DATA SUPPLIED
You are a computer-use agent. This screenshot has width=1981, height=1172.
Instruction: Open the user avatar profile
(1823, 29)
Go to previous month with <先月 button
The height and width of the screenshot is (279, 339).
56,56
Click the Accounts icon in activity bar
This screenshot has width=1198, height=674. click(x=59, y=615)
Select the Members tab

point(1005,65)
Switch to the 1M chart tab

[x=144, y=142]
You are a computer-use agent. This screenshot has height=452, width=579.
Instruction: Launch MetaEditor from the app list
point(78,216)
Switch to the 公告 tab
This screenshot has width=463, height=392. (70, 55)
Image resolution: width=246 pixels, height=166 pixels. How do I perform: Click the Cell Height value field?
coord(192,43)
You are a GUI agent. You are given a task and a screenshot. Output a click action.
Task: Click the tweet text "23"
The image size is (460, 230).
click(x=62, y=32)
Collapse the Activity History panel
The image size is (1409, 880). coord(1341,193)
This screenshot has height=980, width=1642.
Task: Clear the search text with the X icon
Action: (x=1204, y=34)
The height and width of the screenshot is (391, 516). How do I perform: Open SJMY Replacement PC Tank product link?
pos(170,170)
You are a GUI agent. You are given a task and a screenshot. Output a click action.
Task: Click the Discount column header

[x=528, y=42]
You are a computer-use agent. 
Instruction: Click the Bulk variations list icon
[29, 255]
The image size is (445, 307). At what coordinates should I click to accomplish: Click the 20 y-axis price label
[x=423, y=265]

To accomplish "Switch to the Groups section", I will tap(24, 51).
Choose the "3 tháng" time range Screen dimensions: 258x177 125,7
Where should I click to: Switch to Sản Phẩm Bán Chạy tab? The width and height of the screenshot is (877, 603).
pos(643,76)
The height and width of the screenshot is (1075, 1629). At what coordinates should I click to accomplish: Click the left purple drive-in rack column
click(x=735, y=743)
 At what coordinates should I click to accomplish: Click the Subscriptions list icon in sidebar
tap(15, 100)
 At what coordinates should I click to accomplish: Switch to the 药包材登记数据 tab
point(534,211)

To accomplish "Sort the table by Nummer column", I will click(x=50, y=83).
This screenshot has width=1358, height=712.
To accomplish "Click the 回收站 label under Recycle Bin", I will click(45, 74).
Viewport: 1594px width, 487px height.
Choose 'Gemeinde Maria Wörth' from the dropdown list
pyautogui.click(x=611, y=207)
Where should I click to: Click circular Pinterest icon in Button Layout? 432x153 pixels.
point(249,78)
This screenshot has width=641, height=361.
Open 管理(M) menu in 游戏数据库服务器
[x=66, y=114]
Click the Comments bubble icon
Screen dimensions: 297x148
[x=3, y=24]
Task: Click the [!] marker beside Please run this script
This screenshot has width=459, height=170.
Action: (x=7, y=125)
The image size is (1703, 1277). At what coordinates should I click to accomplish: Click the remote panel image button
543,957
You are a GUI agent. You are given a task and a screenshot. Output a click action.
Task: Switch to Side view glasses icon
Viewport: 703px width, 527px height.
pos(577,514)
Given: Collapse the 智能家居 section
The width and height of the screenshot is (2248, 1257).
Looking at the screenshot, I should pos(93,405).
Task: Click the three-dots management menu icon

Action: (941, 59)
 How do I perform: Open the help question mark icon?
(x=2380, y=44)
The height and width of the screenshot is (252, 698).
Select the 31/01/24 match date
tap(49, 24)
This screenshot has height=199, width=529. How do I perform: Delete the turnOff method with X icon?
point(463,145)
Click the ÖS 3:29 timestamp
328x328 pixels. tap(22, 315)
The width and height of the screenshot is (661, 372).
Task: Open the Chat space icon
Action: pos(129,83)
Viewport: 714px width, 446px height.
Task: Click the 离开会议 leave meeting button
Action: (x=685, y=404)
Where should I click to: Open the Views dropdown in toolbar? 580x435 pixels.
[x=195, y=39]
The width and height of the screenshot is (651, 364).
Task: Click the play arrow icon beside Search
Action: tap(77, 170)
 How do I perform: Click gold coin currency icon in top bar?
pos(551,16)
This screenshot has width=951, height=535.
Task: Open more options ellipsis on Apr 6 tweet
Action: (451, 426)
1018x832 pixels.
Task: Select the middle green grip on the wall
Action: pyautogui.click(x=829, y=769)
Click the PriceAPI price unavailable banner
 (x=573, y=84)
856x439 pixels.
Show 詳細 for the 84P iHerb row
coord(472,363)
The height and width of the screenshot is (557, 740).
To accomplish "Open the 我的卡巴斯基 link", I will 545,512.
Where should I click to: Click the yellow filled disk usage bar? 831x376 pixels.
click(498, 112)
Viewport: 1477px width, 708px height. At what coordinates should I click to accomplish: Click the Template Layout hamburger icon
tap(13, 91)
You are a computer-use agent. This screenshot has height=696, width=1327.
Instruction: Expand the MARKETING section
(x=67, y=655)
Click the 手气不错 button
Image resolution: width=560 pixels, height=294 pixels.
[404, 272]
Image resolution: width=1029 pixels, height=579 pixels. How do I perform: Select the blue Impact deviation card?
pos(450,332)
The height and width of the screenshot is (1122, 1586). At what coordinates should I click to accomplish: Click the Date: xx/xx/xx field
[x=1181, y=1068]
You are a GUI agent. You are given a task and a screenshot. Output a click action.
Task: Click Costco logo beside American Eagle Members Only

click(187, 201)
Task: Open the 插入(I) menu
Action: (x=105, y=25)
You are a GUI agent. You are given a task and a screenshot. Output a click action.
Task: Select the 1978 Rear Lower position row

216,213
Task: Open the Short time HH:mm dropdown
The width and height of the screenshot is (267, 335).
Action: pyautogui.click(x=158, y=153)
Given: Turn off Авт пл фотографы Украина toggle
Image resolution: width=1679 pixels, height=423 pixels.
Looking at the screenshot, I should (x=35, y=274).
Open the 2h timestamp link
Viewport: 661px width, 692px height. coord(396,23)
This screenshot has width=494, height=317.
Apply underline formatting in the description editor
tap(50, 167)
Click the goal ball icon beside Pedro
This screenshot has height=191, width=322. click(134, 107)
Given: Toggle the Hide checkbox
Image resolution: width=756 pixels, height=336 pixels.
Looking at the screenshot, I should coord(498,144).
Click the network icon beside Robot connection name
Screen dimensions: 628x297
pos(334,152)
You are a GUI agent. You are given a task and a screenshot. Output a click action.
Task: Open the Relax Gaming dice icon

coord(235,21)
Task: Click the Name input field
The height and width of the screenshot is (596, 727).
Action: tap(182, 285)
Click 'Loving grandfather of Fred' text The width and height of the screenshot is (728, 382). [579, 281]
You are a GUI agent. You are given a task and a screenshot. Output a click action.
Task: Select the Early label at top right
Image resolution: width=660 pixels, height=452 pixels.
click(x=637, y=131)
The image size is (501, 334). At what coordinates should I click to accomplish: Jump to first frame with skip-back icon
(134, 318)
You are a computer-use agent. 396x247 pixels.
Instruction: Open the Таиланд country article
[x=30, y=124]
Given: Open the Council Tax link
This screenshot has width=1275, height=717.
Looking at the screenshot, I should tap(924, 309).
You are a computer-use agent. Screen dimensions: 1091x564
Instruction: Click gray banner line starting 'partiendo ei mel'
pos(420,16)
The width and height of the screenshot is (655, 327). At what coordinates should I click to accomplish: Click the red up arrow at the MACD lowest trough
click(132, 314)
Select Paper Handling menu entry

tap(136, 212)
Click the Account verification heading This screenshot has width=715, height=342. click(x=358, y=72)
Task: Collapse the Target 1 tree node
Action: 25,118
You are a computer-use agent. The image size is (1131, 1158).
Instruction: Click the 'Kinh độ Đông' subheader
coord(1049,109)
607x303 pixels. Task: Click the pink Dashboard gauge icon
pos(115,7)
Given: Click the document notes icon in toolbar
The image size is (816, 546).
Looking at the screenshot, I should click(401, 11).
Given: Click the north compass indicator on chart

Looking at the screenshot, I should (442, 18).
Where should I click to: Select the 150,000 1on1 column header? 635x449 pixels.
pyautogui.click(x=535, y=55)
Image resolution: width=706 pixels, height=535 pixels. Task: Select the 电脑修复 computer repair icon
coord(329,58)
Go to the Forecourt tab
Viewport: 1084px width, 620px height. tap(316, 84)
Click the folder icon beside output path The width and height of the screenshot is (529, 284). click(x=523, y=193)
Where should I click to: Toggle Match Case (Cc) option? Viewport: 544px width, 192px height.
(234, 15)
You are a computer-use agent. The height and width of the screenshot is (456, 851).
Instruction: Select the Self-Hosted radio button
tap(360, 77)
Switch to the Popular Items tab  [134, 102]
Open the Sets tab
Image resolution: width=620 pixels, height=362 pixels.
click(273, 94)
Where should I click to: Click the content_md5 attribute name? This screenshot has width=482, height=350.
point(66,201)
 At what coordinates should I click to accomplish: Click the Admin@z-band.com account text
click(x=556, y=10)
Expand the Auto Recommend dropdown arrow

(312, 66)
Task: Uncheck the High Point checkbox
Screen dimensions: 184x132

CHALLENGE
Echo the data back verbatim, starting at the beginning of the data and ending at the line that contains "Action: (x=1204, y=34)".

THE REPLY
You are a computer-use agent. This screenshot has width=1981, height=1172.
Instruction: Open the user avatar profile
(1823, 29)
Go to previous month with <先月 button
The height and width of the screenshot is (279, 339).
56,56
Click the Accounts icon in activity bar
This screenshot has width=1198, height=674. click(x=59, y=615)
Select the Members tab

point(1005,65)
Switch to the 1M chart tab

[x=144, y=142]
You are a computer-use agent. This screenshot has height=452, width=579.
Instruction: Launch MetaEditor from the app list
point(78,216)
Switch to the 公告 tab
This screenshot has width=463, height=392. (70, 55)
Image resolution: width=246 pixels, height=166 pixels. How do I perform: Click the Cell Height value field?
coord(192,43)
You are a GUI agent. You are given a task and a screenshot. Output a click action.
Task: Click the tweet text "23"
The image size is (460, 230).
click(x=62, y=32)
Collapse the Activity History panel
The image size is (1409, 880). coord(1341,193)
This screenshot has height=980, width=1642.
Task: Clear the search text with the X icon
Action: (x=1204, y=34)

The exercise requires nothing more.